__Directions for this task__:
Among the entries that follow, the required portion opens with the line containing "Select the third image carousel dot" and closes with the line containing "Given: Click the file info icon". Give that portion again exactly, and nothing else.

═══ Raw data ═══

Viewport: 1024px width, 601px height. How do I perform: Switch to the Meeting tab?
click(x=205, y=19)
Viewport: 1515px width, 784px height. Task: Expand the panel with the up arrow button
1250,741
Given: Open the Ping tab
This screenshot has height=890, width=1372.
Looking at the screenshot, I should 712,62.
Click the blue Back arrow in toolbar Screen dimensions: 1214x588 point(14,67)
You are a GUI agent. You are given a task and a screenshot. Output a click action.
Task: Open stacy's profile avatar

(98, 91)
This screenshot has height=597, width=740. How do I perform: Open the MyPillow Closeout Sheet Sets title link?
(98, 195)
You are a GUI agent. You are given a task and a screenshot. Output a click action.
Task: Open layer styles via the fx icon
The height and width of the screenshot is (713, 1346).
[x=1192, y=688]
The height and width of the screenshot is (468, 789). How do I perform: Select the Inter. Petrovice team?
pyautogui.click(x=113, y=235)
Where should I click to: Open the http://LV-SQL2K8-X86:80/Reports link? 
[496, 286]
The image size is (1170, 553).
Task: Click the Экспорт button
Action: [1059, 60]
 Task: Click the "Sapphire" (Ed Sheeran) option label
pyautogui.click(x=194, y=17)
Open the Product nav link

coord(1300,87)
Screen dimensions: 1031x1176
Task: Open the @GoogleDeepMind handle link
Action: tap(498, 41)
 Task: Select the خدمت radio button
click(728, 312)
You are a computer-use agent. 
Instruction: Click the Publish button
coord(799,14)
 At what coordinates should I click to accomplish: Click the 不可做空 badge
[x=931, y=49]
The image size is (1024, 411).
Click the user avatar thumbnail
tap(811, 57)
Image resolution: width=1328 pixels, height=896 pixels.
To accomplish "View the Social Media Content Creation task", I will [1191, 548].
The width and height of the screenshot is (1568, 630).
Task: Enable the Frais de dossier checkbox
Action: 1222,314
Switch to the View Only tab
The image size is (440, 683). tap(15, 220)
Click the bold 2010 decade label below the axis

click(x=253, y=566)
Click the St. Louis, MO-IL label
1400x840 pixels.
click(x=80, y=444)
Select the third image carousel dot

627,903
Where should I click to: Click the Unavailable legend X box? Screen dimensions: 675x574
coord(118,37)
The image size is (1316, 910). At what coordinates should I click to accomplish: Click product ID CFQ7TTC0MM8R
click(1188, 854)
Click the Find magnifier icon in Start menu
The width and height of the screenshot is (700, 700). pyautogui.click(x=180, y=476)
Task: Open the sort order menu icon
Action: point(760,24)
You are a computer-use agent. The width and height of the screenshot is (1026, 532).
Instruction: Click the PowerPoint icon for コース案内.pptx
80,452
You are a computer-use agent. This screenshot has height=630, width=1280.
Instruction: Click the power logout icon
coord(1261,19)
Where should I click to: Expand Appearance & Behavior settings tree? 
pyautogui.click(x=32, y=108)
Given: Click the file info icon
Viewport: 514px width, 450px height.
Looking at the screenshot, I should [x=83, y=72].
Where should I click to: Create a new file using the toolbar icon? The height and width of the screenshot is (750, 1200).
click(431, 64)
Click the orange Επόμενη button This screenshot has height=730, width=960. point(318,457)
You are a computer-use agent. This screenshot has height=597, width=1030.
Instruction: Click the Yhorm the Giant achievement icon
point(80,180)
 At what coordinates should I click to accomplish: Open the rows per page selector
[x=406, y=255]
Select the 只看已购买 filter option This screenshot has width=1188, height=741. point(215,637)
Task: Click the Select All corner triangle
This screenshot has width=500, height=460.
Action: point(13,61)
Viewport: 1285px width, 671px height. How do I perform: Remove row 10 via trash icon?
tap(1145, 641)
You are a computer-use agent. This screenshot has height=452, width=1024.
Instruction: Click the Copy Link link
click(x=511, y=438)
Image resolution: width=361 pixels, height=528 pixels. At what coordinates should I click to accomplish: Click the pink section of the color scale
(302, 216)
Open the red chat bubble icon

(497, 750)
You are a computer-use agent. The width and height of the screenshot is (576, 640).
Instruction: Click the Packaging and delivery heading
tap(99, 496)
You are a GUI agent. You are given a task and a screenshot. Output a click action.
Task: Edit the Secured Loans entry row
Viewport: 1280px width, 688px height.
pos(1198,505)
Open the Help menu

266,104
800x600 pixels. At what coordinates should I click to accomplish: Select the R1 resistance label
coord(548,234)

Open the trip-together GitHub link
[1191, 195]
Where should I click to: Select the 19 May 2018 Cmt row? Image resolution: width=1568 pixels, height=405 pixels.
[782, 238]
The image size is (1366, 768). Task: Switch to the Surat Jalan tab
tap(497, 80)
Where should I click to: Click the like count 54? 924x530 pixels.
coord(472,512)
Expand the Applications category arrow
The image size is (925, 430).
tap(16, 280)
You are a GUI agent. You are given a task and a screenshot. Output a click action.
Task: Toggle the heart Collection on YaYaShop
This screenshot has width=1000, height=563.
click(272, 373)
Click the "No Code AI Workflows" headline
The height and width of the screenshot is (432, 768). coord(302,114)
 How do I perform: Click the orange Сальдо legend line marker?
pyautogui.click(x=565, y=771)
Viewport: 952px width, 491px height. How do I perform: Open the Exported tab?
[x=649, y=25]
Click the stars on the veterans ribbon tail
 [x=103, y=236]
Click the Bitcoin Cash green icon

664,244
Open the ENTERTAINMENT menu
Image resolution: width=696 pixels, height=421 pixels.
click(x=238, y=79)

═══

__Result__:
Select the third image carousel dot

627,903
Where should I click to: Click the Unavailable legend X box? Screen dimensions: 675x574
coord(118,37)
The image size is (1316, 910). At what coordinates should I click to accomplish: Click product ID CFQ7TTC0MM8R
click(1188, 854)
Click the Find magnifier icon in Start menu
The width and height of the screenshot is (700, 700). pyautogui.click(x=180, y=476)
Task: Open the sort order menu icon
Action: point(760,24)
You are a computer-use agent. The width and height of the screenshot is (1026, 532).
Instruction: Click the PowerPoint icon for コース案内.pptx
80,452
You are a computer-use agent. This screenshot has height=630, width=1280.
Instruction: Click the power logout icon
coord(1261,19)
Where should I click to: Expand Appearance & Behavior settings tree? 
pyautogui.click(x=32, y=108)
Given: Click the file info icon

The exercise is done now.